» **Consigne écrite 1**: Dans l'article sur la rentrée politique de Gérald Darmanin, quel jour et quelle date l'événement de Tourcoing doit-il avoir lieu ?
» **Consigne écrite 2**: Recopiez l'article sur la rentrée politique de Gérald Darmanin depuis « Pour sa rentrée » jusqu'à « l'image de proximité. » inclus.

» **Texte présenté**:

Cet article date de plus d'un an.

Rentrée politique : à Tourcoing, Gérald Darmanin place ses premiers pions pour la présidentielle de 2027

Article rédigé par Laure Cometti
France Télévisions
Publié Mis à jour
Temps de lecture : 10min
Gérald Darmanin, un ministre qui ne cache plus ses ambitions et ses vues sur l'Elysée. (BERTRAND GUAY / AFP / ASTRID AMADIEU / FRANCEINFO)
S'il n'a pas pris, comme il l'espérait, la place d'Elisabeth Borne à Matignon, le ministre de l'Intérieur entend rebondir en organisant dimanche sa rentrée politique dans son fief du Nord. Avec l'ambition de préparer, déjà, l'après-Macron.

Pour sa rentrée politique, Gérald Darmanin a choisi une bourloire. Ce terrain de jeu typique du Nord illustre bien les ambitions présidentielles du ministre de l'Intérieur : au jeu de la bourle, il faut faire preuve d'adresse et de tactique pour lancer un disque en bois au plus près d'une cible. Pour cet événement, le premier du genre depuis son entrée au gouvernement il y a six ans, Gérald Darmanin attend quelques centaines de personnes, dont plusieurs ministres, dimanche 27 août dans son fief de Tourcoing, où il a été élu maire et député à plusieurs reprises. Au menu, des tables rondes centrées sur les attentes des classes populaires, et des saucisses-frites, pour souligner davantage l'image de proximité. 

L'annonce de ce rendez-vous, trois jours après le remaniement, a été interprétée par beaucoup comme une contre-offensive. "Il est sûrement déçu", observe une ministre. Malgré ses tractations, Gérald Darmanin a échoué à se faire nommer à Matignon à la place d'Elisabeth Borne, au regret de ses proches. "C'était tout à fait atteignable, il a la carrure", regrette Vincent Ledoux, député Renaissance du Nord. La déception passée, "il reste loyal et fidèle à l'action du président, mais ne cache pas de saines ambitions".

Pour mieux tourner la page, Gérald Darmanin a multiplié les déplacements tout l'été, tout en préparant sa rentrée dans les Hauts-de-France, sans faire mystère de ses projets. Dans Le Figaro, le quadragénaire dit être désormais tourné vers 2027 et se positionne comme un candidat capable de faire barrage à l'extrême droite. "J'espère que la boussole populaire que je propose sera un jour totalement entendue par la majorité", plaide-t-il auprès du quotidien. Cette rentrée tourquennoise est l'occasion rêvée pour se démarquer et structurer son réseau en vue de la course à l'Elysée.

» **Quelques enregistrements**:
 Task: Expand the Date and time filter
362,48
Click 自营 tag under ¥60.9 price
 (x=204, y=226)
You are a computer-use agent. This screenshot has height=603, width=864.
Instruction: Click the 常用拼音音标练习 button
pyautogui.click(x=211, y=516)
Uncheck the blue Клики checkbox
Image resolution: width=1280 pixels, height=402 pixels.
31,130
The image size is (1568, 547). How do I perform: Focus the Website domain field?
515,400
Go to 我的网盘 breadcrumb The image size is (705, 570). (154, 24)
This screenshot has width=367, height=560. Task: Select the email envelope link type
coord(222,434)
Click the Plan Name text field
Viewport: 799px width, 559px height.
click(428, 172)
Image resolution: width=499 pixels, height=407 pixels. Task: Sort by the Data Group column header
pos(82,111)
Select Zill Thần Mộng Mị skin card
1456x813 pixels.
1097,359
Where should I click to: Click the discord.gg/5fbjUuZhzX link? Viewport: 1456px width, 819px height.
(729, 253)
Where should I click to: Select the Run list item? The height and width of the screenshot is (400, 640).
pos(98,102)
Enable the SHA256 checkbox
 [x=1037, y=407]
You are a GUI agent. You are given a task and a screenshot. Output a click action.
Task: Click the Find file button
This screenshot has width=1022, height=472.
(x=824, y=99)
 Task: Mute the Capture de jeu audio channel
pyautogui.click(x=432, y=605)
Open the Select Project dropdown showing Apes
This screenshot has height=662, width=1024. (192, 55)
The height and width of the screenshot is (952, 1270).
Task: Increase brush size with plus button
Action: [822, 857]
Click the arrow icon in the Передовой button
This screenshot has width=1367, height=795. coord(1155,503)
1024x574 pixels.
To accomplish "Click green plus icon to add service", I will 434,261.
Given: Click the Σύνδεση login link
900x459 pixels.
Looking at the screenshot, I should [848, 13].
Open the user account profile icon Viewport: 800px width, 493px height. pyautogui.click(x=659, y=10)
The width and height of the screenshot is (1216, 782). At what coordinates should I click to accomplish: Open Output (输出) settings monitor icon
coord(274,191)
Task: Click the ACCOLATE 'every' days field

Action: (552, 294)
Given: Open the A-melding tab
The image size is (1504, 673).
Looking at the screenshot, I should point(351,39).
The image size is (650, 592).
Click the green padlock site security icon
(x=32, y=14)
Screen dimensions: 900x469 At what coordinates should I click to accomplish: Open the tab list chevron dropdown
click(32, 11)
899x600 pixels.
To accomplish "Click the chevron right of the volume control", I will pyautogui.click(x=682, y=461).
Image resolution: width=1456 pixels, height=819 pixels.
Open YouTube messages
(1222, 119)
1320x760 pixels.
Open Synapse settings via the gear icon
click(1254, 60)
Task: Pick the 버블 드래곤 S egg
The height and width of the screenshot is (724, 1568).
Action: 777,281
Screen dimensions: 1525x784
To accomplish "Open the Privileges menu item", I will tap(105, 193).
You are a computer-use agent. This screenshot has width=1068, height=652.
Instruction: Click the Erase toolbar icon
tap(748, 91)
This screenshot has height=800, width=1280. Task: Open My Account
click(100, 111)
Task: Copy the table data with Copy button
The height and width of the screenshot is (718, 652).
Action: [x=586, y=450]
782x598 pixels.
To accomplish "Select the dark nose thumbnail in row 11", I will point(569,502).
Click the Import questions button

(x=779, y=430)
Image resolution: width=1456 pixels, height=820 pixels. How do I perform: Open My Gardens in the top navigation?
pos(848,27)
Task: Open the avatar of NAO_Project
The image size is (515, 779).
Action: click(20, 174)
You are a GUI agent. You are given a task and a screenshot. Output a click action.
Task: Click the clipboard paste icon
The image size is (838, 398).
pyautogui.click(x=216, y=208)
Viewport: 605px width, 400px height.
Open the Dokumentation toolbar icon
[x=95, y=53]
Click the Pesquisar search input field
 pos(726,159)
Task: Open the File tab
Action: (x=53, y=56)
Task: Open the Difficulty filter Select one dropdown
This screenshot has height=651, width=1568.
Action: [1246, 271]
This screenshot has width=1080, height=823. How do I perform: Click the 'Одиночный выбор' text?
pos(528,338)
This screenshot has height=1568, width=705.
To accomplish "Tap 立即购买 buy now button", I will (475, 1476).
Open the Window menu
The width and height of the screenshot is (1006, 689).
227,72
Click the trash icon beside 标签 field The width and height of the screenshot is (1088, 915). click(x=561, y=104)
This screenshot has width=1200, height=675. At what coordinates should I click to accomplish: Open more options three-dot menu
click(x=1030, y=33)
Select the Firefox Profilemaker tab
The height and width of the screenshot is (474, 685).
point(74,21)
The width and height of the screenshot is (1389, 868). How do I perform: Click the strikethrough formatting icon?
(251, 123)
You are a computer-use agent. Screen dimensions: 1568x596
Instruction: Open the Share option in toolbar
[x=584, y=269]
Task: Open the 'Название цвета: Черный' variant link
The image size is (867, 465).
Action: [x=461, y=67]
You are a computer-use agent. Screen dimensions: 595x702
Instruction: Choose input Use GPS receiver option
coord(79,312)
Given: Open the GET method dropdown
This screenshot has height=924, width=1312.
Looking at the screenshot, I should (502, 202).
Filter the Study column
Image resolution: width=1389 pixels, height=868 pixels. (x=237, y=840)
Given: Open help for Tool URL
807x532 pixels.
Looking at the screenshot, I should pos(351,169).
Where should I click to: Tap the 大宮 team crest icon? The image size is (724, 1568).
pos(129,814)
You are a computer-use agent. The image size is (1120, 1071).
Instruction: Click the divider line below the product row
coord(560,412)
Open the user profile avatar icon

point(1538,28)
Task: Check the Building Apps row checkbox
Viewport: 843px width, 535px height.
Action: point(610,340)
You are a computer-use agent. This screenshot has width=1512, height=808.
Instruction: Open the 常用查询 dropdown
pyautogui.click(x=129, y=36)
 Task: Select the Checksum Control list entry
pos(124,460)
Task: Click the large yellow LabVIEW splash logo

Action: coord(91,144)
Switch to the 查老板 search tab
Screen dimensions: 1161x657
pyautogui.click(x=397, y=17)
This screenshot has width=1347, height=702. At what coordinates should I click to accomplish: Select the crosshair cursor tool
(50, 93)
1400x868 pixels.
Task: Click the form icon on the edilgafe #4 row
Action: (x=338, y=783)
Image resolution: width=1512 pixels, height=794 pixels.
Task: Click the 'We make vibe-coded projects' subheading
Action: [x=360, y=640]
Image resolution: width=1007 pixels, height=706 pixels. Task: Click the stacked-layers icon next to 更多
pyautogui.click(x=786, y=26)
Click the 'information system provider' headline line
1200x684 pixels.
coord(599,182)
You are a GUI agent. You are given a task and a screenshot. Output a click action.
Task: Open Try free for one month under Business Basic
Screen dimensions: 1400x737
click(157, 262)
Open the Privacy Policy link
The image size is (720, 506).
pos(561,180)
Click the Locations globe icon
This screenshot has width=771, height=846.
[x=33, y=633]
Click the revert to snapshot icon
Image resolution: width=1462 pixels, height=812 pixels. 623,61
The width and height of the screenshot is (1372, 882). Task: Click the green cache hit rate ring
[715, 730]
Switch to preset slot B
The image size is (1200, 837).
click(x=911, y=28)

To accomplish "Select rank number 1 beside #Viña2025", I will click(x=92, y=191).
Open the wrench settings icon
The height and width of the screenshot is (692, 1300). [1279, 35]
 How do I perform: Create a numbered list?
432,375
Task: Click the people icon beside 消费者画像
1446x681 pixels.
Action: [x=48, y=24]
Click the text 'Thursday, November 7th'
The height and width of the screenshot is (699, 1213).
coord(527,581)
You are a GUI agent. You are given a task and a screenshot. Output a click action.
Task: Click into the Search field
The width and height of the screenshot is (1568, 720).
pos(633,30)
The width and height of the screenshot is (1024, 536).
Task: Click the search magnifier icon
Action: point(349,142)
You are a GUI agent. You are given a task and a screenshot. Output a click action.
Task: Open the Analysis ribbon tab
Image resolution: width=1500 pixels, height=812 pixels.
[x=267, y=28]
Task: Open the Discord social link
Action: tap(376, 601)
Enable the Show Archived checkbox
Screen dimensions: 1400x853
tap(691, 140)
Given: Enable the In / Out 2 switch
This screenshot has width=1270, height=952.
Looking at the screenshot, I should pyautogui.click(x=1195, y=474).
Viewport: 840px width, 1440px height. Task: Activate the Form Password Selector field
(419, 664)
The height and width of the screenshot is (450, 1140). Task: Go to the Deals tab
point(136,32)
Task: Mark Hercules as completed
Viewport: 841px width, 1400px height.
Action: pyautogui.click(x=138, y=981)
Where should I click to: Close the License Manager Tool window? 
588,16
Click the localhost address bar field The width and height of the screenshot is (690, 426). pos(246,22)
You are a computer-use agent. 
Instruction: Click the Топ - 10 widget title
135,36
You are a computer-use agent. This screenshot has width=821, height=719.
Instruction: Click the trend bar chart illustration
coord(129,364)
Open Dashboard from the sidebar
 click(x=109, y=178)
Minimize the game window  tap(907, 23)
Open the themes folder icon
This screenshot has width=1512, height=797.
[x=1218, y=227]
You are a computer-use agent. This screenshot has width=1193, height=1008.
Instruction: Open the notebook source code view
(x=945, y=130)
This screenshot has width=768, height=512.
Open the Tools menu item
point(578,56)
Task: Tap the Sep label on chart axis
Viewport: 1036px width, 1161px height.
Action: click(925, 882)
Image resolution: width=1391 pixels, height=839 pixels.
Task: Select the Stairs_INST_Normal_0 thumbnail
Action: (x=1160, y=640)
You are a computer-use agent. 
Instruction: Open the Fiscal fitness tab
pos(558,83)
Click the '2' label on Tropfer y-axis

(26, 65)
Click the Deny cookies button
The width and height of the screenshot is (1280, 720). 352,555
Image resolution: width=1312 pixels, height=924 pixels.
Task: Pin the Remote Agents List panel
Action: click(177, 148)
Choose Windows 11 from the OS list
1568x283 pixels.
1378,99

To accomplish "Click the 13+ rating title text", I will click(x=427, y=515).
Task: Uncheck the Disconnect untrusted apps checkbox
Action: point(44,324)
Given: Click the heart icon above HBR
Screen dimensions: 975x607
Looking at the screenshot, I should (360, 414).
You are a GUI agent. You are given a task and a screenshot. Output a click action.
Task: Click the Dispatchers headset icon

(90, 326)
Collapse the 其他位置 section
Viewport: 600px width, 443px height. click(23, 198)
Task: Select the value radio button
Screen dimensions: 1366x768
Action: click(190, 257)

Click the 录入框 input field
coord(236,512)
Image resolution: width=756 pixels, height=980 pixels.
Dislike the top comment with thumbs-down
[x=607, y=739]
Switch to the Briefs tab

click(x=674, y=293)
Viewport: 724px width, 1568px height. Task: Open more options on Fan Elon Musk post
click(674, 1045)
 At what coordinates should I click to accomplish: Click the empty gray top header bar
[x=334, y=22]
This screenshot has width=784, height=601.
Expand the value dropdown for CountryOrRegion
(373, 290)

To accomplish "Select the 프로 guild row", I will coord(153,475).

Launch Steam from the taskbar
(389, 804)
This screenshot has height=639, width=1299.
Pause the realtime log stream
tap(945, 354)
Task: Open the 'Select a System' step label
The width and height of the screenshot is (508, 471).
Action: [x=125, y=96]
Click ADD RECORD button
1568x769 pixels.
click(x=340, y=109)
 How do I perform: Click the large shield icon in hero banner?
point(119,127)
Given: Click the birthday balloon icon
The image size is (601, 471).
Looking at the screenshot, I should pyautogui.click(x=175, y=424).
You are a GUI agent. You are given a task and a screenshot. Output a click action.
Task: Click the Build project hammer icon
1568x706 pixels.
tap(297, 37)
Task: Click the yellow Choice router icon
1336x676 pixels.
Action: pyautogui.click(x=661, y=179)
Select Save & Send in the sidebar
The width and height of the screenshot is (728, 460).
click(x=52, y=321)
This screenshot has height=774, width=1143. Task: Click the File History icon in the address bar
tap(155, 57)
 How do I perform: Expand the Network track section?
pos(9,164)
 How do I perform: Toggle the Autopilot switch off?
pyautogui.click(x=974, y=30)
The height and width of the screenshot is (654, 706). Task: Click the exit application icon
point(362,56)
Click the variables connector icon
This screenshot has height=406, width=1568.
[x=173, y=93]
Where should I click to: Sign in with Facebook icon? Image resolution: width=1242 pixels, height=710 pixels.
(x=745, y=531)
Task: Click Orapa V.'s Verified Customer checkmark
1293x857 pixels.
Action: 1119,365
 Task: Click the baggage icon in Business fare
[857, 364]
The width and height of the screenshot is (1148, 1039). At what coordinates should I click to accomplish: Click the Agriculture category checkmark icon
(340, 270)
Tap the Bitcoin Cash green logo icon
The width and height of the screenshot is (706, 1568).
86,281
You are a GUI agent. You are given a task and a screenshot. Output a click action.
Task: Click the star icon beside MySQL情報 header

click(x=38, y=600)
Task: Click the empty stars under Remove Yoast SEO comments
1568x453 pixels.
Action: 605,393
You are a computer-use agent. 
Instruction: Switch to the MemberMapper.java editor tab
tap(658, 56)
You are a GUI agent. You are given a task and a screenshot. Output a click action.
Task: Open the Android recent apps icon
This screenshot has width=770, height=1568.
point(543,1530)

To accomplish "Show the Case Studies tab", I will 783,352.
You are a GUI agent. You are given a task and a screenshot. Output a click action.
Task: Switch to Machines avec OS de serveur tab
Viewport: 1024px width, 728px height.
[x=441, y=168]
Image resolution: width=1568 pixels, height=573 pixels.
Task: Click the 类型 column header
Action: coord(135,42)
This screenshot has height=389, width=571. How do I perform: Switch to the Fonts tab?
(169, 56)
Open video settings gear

» **Réponse attendue 1**: Le dimanche 27 août.

» **Réponse attendue 2**:
Pour sa rentrée politique, Gérald Darmanin a choisi une bourloire. Ce terrain de jeu typique du Nord illustre bien les ambitions présidentielles du ministre de l'Intérieur : au jeu de la bourle, il faut faire preuve d'adresse et de tactique pour lancer un disque en bois au plus près d'une cible. Pour cet événement, le premier du genre depuis son entrée au gouvernement il y a six ans, Gérald Darmanin attend quelques centaines de personnes, dont plusieurs ministres, dimanche 27 août dans son fief de Tourcoing, où il a été élu maire et député à plusieurs reprises. Au menu, des tables rondes centrées sur les attentes des classes populaires, et des saucisses-frites, pour souligner davantage l'image de proximité.